FAQ: The Google Legacy and Google Version 2.0
May 2, 2008
Editor’s Note: In the last few months, we have received a number of inquiries about Infonortics’ two Google studies, both written by Stephen E. Arnold, a well-known consultant working in online search, commercial databases and related disciplines. More information about his background is on his Web site and on his Web log. This FAQ contains answers to questions we receive about The Google Legacy, published in mid-2005 and Google Version 2.0, published in the autumn of 2007.
Do I need both The Google Legacy and Google Version 2.0?
The Google Legacy provides a still-valid description of Google’s infrastructure, explanations of its file system (GFS), its Bigtable data management system (now partly accessible via Google App Engine), and other core technical features of what Mr Arnold calls “the Googleplex”; that is, Google’s server, operating system, and software environment.
Google Version 2.0 focuses on more than 18 important Google patent applications and Google patents. Mr Arnold’s approach in Google Version 2.0 is to explain specific features and functions that the Googleplex described in The Google Legacy supports. There is perhaps 5-10 percent overlap across the two volumes and the more than 400 pages of text in the two studies. More significantly, Google Version 2.0 extracts from Google’s investment in intellectual property manifested in patent documents more operational details about specific Google enabling sub systems. For example, in The Google Legacy, you learn about Bigtable. In Google Version 2.0 you learn how the programmable search engine uses the Bigtable to house and manipulate context metadata about users, information, and machine processes.

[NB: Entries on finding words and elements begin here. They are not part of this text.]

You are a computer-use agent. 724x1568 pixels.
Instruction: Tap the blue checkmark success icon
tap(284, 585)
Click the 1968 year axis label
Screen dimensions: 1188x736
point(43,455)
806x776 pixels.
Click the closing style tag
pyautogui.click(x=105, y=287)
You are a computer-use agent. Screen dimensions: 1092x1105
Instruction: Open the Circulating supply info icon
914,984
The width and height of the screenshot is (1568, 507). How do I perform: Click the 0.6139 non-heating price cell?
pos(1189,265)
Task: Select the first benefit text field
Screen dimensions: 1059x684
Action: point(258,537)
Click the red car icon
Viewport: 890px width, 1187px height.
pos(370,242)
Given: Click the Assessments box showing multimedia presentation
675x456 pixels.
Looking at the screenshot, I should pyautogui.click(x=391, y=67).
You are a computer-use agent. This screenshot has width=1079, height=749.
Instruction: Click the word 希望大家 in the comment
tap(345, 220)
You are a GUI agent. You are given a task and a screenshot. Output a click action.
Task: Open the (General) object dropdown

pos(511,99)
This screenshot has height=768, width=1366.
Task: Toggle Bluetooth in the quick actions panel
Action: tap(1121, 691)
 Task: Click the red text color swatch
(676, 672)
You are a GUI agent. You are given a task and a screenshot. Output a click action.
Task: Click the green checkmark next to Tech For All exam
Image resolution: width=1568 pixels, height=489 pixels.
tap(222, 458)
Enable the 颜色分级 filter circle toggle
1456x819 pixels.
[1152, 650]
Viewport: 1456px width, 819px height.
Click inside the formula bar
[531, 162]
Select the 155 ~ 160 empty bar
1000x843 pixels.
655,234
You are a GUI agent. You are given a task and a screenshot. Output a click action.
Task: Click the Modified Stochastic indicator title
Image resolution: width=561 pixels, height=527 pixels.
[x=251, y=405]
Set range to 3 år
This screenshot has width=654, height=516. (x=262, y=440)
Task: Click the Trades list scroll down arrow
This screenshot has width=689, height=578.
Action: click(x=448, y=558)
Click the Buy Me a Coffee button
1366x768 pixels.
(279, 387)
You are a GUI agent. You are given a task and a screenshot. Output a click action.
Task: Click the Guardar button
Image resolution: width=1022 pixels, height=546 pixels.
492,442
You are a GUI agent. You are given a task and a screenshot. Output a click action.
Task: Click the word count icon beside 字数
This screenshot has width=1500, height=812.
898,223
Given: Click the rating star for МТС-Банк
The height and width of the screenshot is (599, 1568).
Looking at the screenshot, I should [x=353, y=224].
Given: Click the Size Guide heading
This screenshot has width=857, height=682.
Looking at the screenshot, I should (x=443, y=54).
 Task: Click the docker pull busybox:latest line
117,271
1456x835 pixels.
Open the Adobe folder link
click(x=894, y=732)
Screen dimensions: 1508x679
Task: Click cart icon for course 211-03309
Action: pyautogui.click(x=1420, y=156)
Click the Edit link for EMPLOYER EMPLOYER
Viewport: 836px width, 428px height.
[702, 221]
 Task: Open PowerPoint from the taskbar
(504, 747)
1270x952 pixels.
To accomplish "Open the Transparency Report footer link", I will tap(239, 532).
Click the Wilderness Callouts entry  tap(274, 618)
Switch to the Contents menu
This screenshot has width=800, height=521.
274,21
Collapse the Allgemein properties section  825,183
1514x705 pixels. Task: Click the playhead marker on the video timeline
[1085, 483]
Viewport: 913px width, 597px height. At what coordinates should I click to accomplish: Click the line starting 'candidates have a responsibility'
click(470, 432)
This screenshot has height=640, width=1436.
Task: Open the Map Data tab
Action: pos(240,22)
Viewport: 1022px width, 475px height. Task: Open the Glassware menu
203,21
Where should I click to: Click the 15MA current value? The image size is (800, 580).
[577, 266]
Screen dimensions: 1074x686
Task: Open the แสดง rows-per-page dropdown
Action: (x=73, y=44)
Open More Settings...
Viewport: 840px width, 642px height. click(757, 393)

You can read one book and gain useful insights into Google and its functioning as an application engine. If you read both, you will have a more fine-grained understanding of what Google’s infrastructure makes possible.
What is the focus of Google Version 2.0?
After Google’s initial public offering, the company’s flow of patent applications increased. Since Google became a publicly-traded company, the flow of patent documents has risen each year. Mr Arnold had been collecting open source documents about Google. After completing The Google Legacy, he began analysing these open source documents using different software tools. The results of these analytic passes generated data about what Google was “inventing”. When he looked at Google’s flow of beta products and the firm’s research and development investments, he was able to correlate the flow of patent documents and their subjects with Google betas, acquisitions and investments. The results of those analyses are the foundation upon which Google Version 2.0 rests. He broke new ground in Google Version 2.0 in two ways: [a] text mining provides information about Google’s technical activities and [b] he was able to identify “keystone” inventions that make it possible for Google to expand its advertising revenue and enter new markets.
In a nutshell, you obtain significant detail about what Google could do and how Google could move aggressively into such markets as publishing, for example. Mr Arnold identifies six market sector targets that Google could attack “by flipping a bit” and little advance warning to incumbents in those sectors.
How are Mr Arnold’s studies different from the ones I can buy on Amazon for $20 or $30?
There are three differences between mass market books about Google and Google products and Mr Arnold’s two studies. These are:
- Both The Google Legacy and Google Version 2.0 are based almost entirely upon engineering and technical analyses of open source information. The public statements and marketing collateral issued by Google tell only a part of the Google story. Mr Arnold was the first analyst to look behind the cheerful public relations facade of the company and document the engineering that makes Google such a formidable competitor in cloud-centric services
- Mass market books often skip over technical details and complex business issues. Mr Arnold addresses these topics and tries to explain their impact on users, competitors and market sectors.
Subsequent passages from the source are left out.